Un dimanche au chocolat-théâtre

the-others-and-us

Installez-vous, installez-vous

Allez-y, entrez

Les enfants devant, à l’arrière les parents

Elles ne veulent pas, elles préfèrent rester sur nos genoux

Impressionnées par le brouhaha des cris et des rires des uns

Des discussions post-brunch du dimanche des autres

Elle n’est pas très rassurée, elle sent la tension des excités du front

Les lumières s’éteignent progressivement

Chut!

Le comédien entre en scène, avec une petite mélodie enfantine en fond

Lumières chaudes, le soleil levant

Aujourd’hui il sera jardinier

Porte une chemise à carreaux, un chapeau de paille et des bottes en caoutchouc.

Quel cliché, ils nous suivent partout, en sommes-nous tous ?

Il apprend, ludique, l’art de cultiver

Il apprend, patient

Il chante le nom des fruits et légumes, et leurs couleurs

Tant bien que mal il essaie de se faire entendre

Lorsqu’il souhaite faire participer les enfants indignes de lui

En appelle 4, et 6 montent sur la scène

Il est vite débordé parce qu’aucun ne l’écoute

Son scénario tombe progressivement à l’eau

Comme l’homme attaché à la pierre qui coule au fond du fleuve

Et les parents ne bougent pas d’un poil

Pour remettre en place l’ingrate progéniture

Un audacieux du premier rang se met à escalader la scène

Il déclenche la folie de ses partenaires bouillants d’un après-midi

Qui tentent à leur tour de grimper

Grattent la scène à s’en arracher les ongles

Comme des prédateurs en cage et fous

Devant l’alléchante et juteuse proie

Je vis un véritable concert de rock en miniature!

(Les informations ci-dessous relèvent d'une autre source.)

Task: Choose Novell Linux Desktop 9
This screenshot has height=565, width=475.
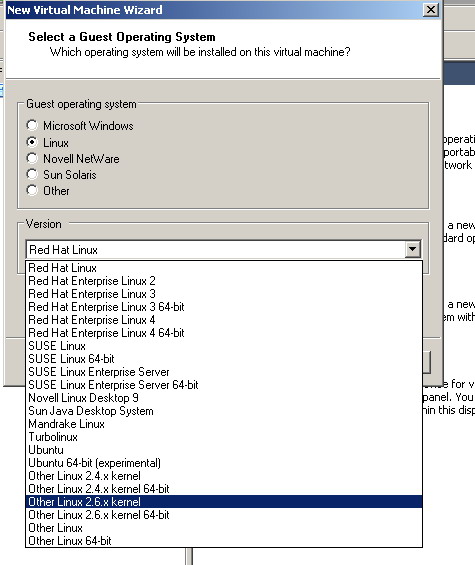Action: pyautogui.click(x=224, y=397)
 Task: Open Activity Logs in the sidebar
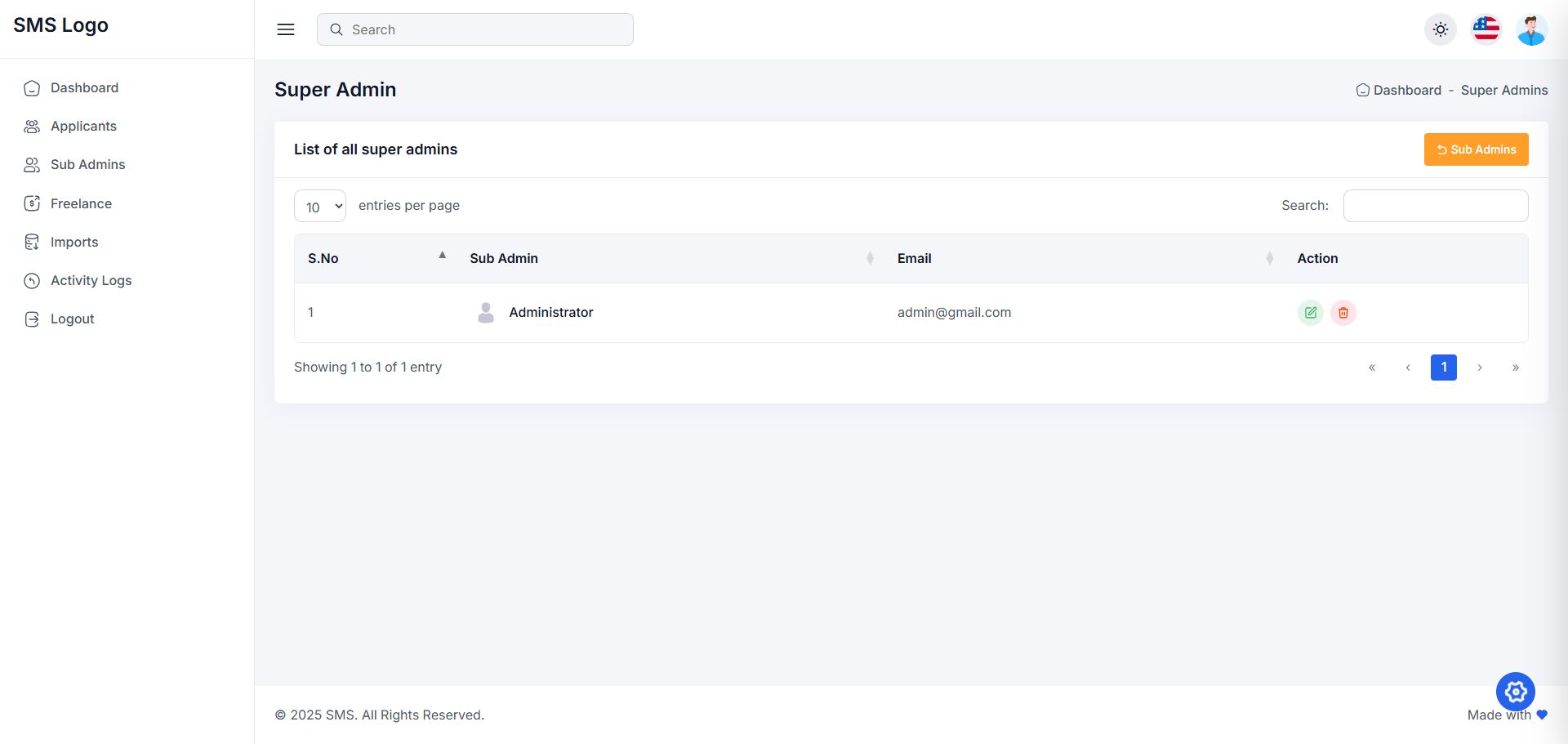[x=91, y=281]
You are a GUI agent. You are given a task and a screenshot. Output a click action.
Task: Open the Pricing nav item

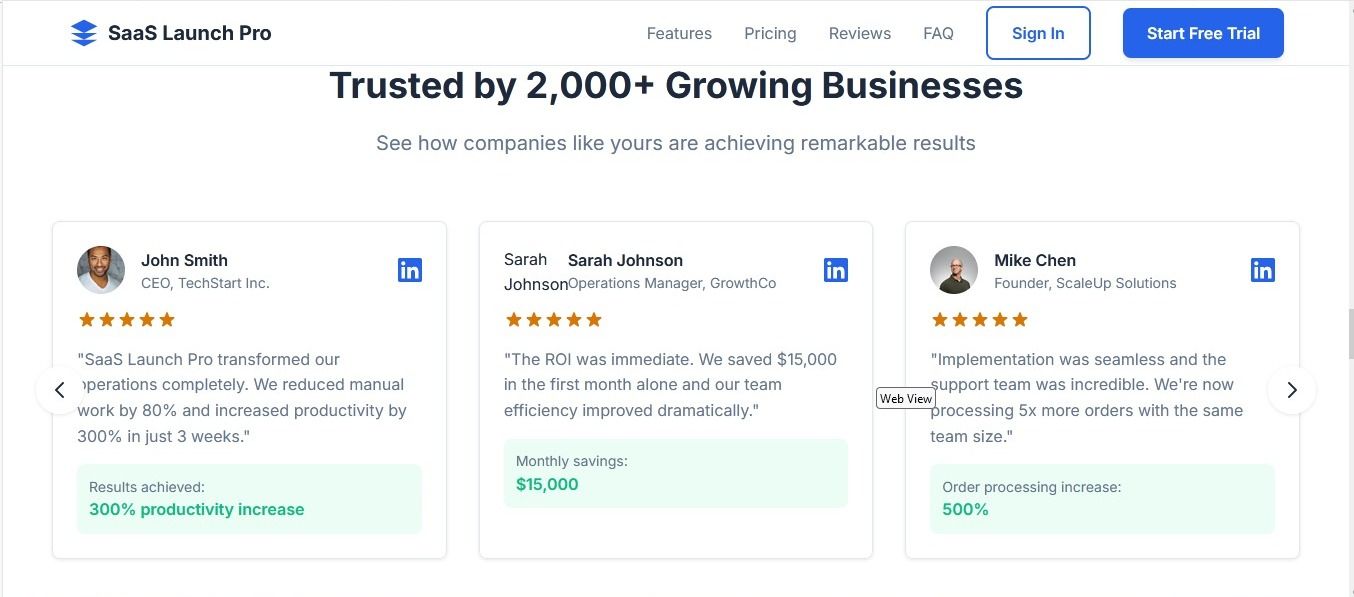(x=770, y=33)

L’artiste, las, se dit que son travail n’est en sécurité nulle part

Même dans cette tranquille banlieue ouest de familles aisées

Qui ont payé en solde leur ticket d’entrée

Les chiards auront éternellement les yeux rouges

Assoiffés de son sang d’homme de divertissement

La représentation se termine difficilement

Avec pour grand absent l’attention des enfants

Et déjà tout le monde se lève, s’habille et sort

«Merci à vous, cher public, et si vous voulez retrouver les chansons du spectacle oublié, achetez pour 10 euros mon CD»

Solitude trop bien connue de l’intermittent du spectacle

Cheveux toujours là mais grisonnants

La quarantaine entamée et des poches sous les yeux

Brillants de vivre son rêve d’enfant.

Il remballe ses accessoires fabriqués main en papier d’espoir

Et rejoint les spectateurs aveugles au goûter des morveux rois

Des mamans enroulées dans des colliers de perles

Importées du Pacifique pour les grands noms de la joaillerie

Des chemises et jupes bleues Versailles

Mocassins de peau et trop de parfums de luxe s’entremêlent

Quelques papas qui se sont fait coincer, regardent leur montre

Boit son chocolat au goût de théâtre, ignoré de tous.